STORED DATA section start

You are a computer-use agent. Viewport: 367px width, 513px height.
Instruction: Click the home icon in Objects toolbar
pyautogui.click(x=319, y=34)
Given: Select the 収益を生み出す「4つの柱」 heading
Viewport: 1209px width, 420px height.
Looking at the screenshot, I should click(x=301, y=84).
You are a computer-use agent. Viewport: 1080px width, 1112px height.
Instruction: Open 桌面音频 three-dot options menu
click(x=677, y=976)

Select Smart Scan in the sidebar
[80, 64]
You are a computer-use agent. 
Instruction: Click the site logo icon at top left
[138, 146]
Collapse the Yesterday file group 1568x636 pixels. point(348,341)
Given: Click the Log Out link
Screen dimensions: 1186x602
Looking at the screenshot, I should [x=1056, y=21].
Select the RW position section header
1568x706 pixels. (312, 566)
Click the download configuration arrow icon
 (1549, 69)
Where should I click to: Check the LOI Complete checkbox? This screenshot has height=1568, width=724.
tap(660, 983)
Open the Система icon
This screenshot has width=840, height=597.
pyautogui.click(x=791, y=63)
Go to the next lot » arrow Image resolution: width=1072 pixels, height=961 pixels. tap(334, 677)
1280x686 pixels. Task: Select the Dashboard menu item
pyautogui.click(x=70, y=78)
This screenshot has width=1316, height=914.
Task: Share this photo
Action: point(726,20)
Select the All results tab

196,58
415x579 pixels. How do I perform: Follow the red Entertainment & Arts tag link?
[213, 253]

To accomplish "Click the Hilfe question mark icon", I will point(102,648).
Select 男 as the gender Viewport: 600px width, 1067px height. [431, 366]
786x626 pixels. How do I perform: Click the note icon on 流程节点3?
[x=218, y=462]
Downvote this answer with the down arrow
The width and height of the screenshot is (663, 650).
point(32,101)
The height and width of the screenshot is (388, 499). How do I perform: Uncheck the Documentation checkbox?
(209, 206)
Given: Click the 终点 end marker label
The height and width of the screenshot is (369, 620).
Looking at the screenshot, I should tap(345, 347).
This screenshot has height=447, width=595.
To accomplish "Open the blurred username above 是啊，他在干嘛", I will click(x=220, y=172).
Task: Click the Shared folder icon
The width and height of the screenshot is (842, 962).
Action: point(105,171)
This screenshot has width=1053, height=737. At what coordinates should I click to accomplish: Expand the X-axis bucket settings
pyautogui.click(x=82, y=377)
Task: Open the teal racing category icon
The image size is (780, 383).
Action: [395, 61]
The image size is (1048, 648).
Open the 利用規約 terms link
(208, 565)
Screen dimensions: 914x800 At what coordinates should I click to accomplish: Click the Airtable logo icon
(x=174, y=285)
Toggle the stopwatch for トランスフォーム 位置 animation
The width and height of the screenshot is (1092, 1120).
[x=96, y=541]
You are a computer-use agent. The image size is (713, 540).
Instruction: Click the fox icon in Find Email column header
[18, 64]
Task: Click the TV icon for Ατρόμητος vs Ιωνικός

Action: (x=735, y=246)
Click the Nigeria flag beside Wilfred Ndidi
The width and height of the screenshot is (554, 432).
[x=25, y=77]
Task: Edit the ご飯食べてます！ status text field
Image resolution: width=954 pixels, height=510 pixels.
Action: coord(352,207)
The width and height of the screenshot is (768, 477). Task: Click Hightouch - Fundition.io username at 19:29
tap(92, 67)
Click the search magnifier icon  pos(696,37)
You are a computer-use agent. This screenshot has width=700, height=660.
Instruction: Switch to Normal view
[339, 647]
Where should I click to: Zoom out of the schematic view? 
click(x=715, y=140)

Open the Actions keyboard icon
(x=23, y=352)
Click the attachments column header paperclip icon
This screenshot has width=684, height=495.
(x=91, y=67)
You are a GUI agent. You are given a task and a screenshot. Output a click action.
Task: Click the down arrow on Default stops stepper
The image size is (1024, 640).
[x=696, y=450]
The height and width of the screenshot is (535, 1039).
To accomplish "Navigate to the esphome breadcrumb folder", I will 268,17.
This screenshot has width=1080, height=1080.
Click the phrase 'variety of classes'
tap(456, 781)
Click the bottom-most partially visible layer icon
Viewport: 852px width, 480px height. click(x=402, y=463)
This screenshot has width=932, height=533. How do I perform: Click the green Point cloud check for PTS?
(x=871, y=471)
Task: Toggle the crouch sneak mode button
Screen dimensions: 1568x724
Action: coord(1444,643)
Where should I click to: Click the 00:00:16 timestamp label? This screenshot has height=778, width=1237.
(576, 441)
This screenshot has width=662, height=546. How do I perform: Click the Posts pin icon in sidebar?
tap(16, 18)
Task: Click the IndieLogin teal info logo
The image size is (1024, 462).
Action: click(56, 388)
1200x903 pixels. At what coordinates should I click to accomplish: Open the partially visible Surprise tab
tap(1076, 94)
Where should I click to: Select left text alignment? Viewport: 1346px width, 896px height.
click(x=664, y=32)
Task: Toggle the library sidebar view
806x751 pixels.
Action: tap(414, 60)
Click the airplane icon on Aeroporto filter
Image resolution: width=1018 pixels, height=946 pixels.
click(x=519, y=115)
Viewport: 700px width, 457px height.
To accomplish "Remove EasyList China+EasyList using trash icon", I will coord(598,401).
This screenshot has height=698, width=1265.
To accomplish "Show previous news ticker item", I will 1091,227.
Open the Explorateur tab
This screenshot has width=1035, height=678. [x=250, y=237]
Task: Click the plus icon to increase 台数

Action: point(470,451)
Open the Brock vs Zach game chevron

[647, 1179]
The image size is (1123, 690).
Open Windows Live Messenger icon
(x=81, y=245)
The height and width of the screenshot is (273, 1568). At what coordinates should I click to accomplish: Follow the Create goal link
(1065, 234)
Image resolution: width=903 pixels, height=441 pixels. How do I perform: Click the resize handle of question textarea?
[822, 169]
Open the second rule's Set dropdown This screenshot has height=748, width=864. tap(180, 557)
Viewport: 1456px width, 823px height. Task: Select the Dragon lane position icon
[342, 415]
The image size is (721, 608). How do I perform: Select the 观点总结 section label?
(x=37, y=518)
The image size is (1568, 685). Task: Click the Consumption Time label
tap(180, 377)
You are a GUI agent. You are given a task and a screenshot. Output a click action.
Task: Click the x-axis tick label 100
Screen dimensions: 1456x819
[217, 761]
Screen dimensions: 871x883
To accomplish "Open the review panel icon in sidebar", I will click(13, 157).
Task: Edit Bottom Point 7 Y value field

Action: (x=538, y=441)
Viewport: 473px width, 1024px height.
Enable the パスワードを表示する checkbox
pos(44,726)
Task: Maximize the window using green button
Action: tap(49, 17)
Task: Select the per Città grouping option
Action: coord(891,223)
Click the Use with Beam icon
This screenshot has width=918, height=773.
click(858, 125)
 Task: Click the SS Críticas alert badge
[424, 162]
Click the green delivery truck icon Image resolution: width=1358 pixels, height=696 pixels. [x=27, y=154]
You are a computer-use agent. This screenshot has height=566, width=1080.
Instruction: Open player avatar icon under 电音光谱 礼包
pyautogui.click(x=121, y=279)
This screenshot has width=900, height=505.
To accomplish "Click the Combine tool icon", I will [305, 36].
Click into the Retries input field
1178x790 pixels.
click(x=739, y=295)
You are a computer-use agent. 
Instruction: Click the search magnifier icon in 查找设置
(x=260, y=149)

STORED DATA section end

- **EXERCISE DETAILS**:
Above are the records. Copy the lines beginning at the one that has "The image size is (1568, 685)." and ending with the one that has "Screen dimensions: 871x883", unchanged.

- **RESULT OF THIS TASK**:
The image size is (1568, 685). Task: Click the Consumption Time label
tap(180, 377)
You are a GUI agent. You are given a task and a screenshot. Output a click action.
Task: Click the x-axis tick label 100
Screen dimensions: 1456x819
[217, 761]
Screen dimensions: 871x883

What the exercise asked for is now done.